Exercise requirements: Your answer should be the lines below from the one holding "Task: Collapse the ribbon with the chevron" through the one holding "Image resolution: width=1277", copied exactly and with nothing else.

Dataset records:
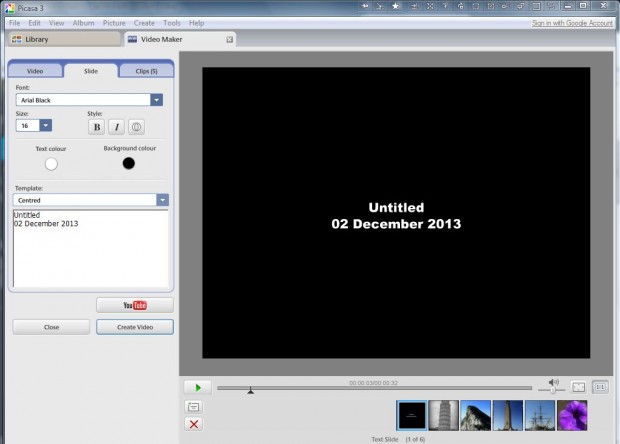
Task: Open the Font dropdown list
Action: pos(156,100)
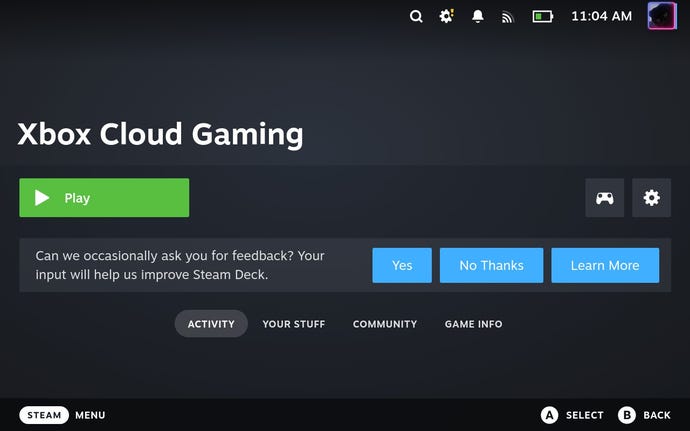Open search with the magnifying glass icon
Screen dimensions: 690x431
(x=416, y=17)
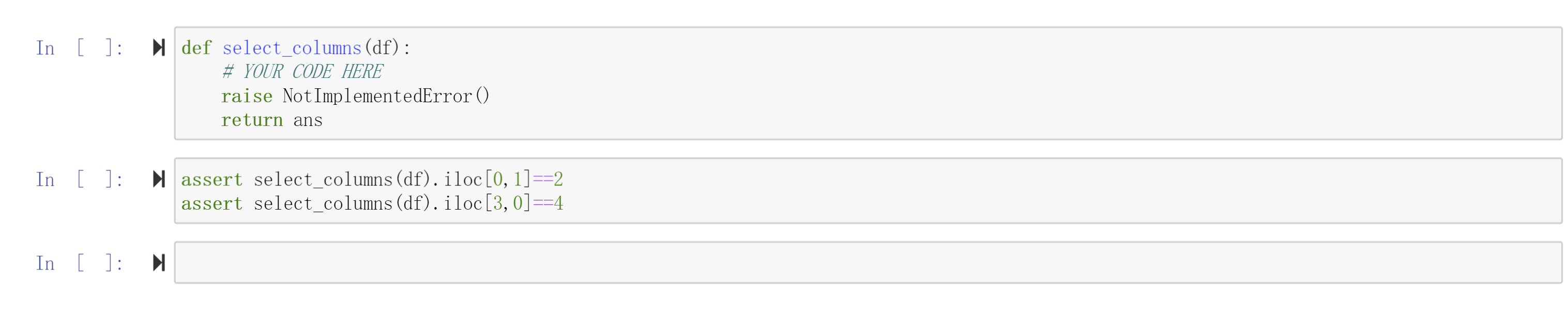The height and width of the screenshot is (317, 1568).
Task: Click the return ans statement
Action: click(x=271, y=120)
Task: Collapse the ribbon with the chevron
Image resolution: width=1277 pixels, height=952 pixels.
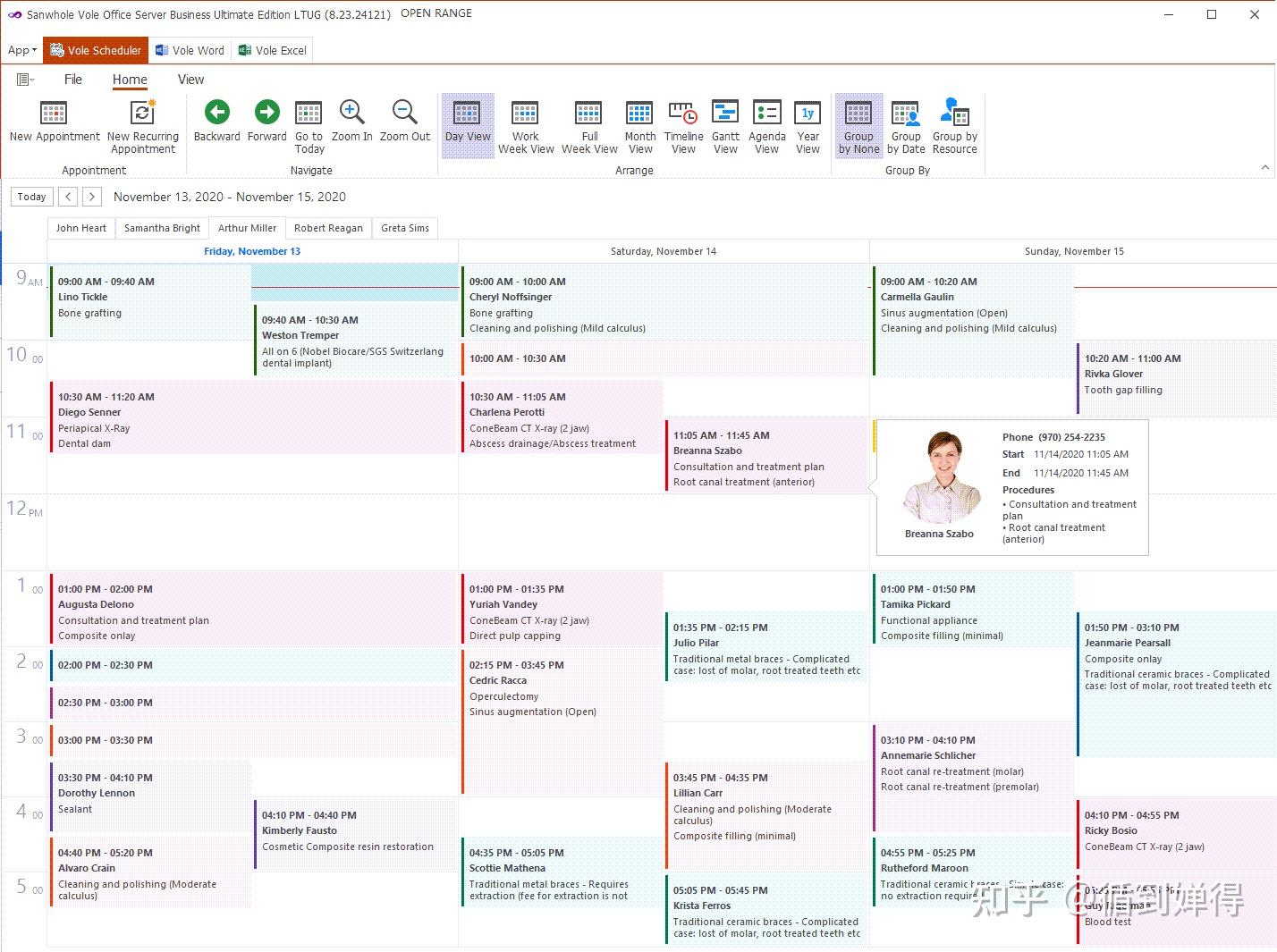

...

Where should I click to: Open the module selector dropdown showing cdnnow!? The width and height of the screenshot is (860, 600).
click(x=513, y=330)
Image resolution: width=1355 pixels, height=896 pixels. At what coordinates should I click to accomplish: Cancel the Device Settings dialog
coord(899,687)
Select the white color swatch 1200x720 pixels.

Task answer:
Task: Collapse the ribbon with the chevron
Image resolution: width=1277 pixels, height=952 pixels.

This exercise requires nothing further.